▶ Records for processing
_ _ _

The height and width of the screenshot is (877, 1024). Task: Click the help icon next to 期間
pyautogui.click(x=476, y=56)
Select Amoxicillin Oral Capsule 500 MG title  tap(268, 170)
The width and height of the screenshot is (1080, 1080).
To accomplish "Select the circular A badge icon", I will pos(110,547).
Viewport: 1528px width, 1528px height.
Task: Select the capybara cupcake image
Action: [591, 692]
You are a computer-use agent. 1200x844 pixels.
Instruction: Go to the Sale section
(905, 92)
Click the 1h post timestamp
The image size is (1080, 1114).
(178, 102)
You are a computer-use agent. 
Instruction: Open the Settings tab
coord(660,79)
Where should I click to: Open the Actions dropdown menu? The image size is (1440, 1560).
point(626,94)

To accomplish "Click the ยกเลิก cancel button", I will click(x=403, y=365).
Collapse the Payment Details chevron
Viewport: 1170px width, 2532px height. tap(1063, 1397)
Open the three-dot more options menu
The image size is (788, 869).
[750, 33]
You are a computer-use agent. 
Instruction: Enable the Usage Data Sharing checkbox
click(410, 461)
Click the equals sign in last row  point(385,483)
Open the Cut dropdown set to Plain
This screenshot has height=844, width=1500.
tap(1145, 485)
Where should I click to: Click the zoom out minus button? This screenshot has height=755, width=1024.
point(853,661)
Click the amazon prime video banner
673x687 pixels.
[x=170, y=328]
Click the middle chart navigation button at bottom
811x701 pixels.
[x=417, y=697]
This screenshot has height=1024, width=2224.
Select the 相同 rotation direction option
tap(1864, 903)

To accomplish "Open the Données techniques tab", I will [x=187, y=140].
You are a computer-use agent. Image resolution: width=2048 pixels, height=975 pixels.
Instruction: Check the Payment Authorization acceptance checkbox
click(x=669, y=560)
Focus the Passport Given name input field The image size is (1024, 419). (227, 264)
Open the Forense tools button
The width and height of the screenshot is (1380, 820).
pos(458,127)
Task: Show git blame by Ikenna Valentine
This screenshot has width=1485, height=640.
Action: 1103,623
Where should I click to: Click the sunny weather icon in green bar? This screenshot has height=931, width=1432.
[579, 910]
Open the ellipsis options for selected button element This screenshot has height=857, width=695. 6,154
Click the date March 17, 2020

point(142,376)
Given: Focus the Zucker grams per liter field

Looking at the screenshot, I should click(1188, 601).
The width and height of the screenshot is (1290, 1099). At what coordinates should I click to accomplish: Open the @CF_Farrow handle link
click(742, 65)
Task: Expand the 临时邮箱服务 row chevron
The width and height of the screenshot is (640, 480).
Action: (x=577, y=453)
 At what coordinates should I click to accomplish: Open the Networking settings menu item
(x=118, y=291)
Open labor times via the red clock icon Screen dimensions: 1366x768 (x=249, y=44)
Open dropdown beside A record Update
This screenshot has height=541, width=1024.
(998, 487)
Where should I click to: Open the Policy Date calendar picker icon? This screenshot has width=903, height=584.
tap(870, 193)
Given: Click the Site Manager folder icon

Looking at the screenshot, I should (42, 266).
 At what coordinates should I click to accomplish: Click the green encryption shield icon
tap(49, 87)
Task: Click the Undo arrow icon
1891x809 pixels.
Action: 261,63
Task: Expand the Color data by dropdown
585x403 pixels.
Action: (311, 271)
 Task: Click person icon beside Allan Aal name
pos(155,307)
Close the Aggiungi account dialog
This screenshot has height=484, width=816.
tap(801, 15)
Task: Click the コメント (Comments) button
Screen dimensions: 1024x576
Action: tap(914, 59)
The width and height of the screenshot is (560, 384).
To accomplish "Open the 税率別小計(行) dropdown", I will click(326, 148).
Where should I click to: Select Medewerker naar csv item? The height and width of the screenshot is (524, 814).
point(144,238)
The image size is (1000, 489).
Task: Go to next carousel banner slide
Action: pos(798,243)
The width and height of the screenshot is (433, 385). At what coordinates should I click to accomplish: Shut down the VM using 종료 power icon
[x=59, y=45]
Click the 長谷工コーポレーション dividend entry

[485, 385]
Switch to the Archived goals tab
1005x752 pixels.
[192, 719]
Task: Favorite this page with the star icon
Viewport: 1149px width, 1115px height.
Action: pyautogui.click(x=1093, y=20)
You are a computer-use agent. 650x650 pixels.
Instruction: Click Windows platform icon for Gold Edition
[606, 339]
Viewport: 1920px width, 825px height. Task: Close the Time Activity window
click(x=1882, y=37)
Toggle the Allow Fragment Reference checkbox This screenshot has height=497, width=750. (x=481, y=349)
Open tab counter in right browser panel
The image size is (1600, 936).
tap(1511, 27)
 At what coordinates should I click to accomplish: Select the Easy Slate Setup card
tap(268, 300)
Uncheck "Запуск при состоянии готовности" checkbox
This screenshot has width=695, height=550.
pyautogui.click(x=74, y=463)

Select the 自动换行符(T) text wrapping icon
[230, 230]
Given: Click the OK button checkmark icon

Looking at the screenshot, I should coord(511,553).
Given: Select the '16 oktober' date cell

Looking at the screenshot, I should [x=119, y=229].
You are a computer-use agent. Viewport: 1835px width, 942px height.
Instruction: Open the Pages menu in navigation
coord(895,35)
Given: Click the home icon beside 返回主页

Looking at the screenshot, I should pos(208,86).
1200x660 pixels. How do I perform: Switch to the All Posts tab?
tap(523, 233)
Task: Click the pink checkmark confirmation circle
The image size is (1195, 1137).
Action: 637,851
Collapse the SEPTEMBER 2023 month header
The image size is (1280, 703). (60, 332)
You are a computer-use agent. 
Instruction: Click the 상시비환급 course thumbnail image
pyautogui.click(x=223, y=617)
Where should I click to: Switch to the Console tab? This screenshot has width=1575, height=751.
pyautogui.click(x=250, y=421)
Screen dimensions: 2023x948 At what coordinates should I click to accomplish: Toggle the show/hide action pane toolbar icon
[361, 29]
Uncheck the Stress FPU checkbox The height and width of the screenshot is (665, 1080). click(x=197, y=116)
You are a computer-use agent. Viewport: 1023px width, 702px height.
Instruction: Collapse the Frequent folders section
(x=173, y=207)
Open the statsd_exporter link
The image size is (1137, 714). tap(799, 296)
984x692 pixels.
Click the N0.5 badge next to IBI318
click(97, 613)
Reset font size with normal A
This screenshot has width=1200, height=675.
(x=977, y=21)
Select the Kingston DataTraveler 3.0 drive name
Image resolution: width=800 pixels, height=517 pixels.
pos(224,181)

_ _ _

▶ What you have to do
If a line falls between the first line of the data above and the line holding "Click the middle", inclusive, retype it exactly; retype no other line.

▶ Output of the task
The height and width of the screenshot is (877, 1024). Task: Click the help icon next to 期間
pyautogui.click(x=476, y=56)
Select Amoxicillin Oral Capsule 500 MG title  tap(268, 170)
The width and height of the screenshot is (1080, 1080).
To accomplish "Select the circular A badge icon", I will pos(110,547).
Viewport: 1528px width, 1528px height.
Task: Select the capybara cupcake image
Action: [591, 692]
You are a computer-use agent. 1200x844 pixels.
Instruction: Go to the Sale section
(905, 92)
Click the 1h post timestamp
The image size is (1080, 1114).
(178, 102)
You are a computer-use agent. 
Instruction: Open the Settings tab
coord(660,79)
Where should I click to: Open the Actions dropdown menu? The image size is (1440, 1560).
point(626,94)

To accomplish "Click the ยกเลิก cancel button", I will click(x=403, y=365).
Collapse the Payment Details chevron
Viewport: 1170px width, 2532px height. tap(1063, 1397)
Open the three-dot more options menu
The image size is (788, 869).
[750, 33]
You are a computer-use agent. 
Instruction: Enable the Usage Data Sharing checkbox
click(410, 461)
Click the equals sign in last row  point(385,483)
Open the Cut dropdown set to Plain
This screenshot has height=844, width=1500.
tap(1145, 485)
Where should I click to: Click the zoom out minus button? This screenshot has height=755, width=1024.
point(853,661)
Click the amazon prime video banner
673x687 pixels.
[x=170, y=328]
Click the middle chart navigation button at bottom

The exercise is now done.